I wonder what would be the advantages of using an FPGA to test a CPU design - compared to relying on a (presumably more accurate) computer-based simulation. (I understand the reasons one might want to implement a CPU in an FPGA.)
This idea is more than 30 years old. It has been done, and one upon a time companies were built around this idea.
First off, mapping an entire CPU to an FPGA cluster is a design challenge itself. Assuming you can build an FPGA cluster large enough to hold your CPU, and reliable enough to get work done on it, you have the problem of partitioning your design across the FPGA's. Second problem: observability. In a simulator, you can probe anywhere trivially, with an FPGA cluster, you must route the probed signal to something you can observe. (I am not even going to talk about getting stimulus in and results out, since with FPGA or simulator, either way you have that problem, it is just different mechanics.)

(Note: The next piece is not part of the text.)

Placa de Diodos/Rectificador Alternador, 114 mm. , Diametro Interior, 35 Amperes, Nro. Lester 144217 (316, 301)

The big problem is that an FPGA models each signal with two states: 1 and 0. A logic simulator can use more states, in particular U or "unknown". All latches should come up U, and getting out of reset (a non-trivial problem), to grossly oversimplify, is "chasing the U's away". An FPGA model could, in theory, model signals with more than two states. The model size will grow quickly.

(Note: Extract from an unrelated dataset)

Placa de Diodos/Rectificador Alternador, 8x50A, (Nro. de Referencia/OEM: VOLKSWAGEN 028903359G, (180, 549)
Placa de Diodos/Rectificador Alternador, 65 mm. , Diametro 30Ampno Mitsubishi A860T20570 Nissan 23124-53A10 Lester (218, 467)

Source: Once upon a time I was pre-silicon validation manager for a CPU you have heard of, and maybe used. Once upon a time I was architect of a hardware-implemented logic simulator that used 192 states (not 2) to model the various vagaries of wired-net resolution. Once upon a time I watched several cube-neighbors wrestle with the FPGA model of another CPU you have heard of, and maybe used.
Note: What would 3 state truth tables look like, with states 0,1,U? 0 and 1 is 0. 0 and U is 0. 1 and U is U -- etc. You can work out the rest with that hint, I think.
Edit to add: Why are U's important? They uncover a large class of reset bugs and bus-clash bugs. I once worked on a mainframe CPU where we simulated the design using a two-state simulator. Most of the bugs in bring-up were getting out of reset. Once we could do load-add-store-jump, the rest just mostly worked. Reset bugs suck.
Indeed they do. And even if you have working chips you get the next stage: board level reset bugs. A MC68K board I helped develop didn't want to boot, some nasty side effect of a reset line that didn't stay at the same level long enough stopped the CPU from resetting reliably when everything else did just fine. That took a while to debug.
Because it's substantially faster. Simulating a large CPU design in software is slow and it doesn't parallelise well, so your tests will take a lot longer (and these aren't fast even with FPGA acceleration: runtimes can be days or weeks if you're running a large fraction of the design for even a tiny amount of time in the simulation).
SW-based simulation is mostly about functional correctness and robustness of an implementation. Even with cycle-accurate simulations there is a lot of data you can't just extrapolate from simulation results pertaining to timing and performance constraints. And that's where emulating CPU/GPU/ASIC designs generally help the most.